Utah now owns nine first-rounders from the Wolves and Cavs if you include Kessler and Agbaji, both taken in the 2022 NBA Draft. The Jazz got unprotected picks in 2023, 2025 and 2027, a top-five protected in 2029 and a pick swap in 2026 from the Wolves for Gobert. They got 2025, 2027 and 2029 unprotected firsts and two pick swaps (2026 and 2028) from the Cavs for Mitchell. Oh, and also six players besides Kessler and Agbaji in the deal as well.
Thanks partly to Ainge, the Jazz control 18 first-rounders (including their own) between now and 2029. And best of all, they sold high on Gobert. There’s a good chance that no other team would’ve sent back as many assets to Utah for a center who, despite being a premier rim protector, offers limited offense and is 30 years old with a massive contract.
Once Gobert was out, the clock started on Mitchell. If Ainge could get that much for Gobert, wouldn’t Mitchell, who’s only 25, fetch a bit more? And besides, why keep Mitchell when the team, as constructed, seems destined for the lottery? Why not position yourself for a chance to get the No. 1 overall pick, like the San Antonio Spurs evidently are doing, and a shot at Victor Wembanyama, the 7-foot French teenager?
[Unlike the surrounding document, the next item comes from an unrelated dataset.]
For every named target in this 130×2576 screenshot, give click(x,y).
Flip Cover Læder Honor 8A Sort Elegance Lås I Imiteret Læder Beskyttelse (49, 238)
After driving a hard bargain around the league and flirting with the New York Knicks, Ainge found a taker for Mitchell in Cleveland. The prize is Sexton, who missed most of last season following knee surgery but was a solid offensive player pre-injury. Plus, he was promptly extended by Utah at a team-friendly four years and $72 million.
Ainge probably isn’t done and why stop at Mitchell and Gobert? There’s a decent chance the remaining returning assets could be rerouted as well. Bojan Bogdanovic, Mike Conley and Jordan Clarkson might want to keep a real estate agent on speed dial.
Ainge tabbed Hardy, 34, to lead the Jazz and Ainge knows the former Celtics assistant coach well. It’s a good starting spot given the lack of pressure Hardy will feel from the outset.
Ainge also re-routed Beverley from the Gobert trade because he meant nothing to a rebuilding project, sending him to the Lakers for Horton-Tucker and Johnson and hope they can rebuild their reputations. Meanwhile, Kessler, Agbaji and Vanderbilt are the type of young projects the Jazz hope to collect and develop.
Whew. Overall, it was a seismic summer for a franchise that has lacked a history of shakeups. But it was time to take a deep breath … and two steps backward.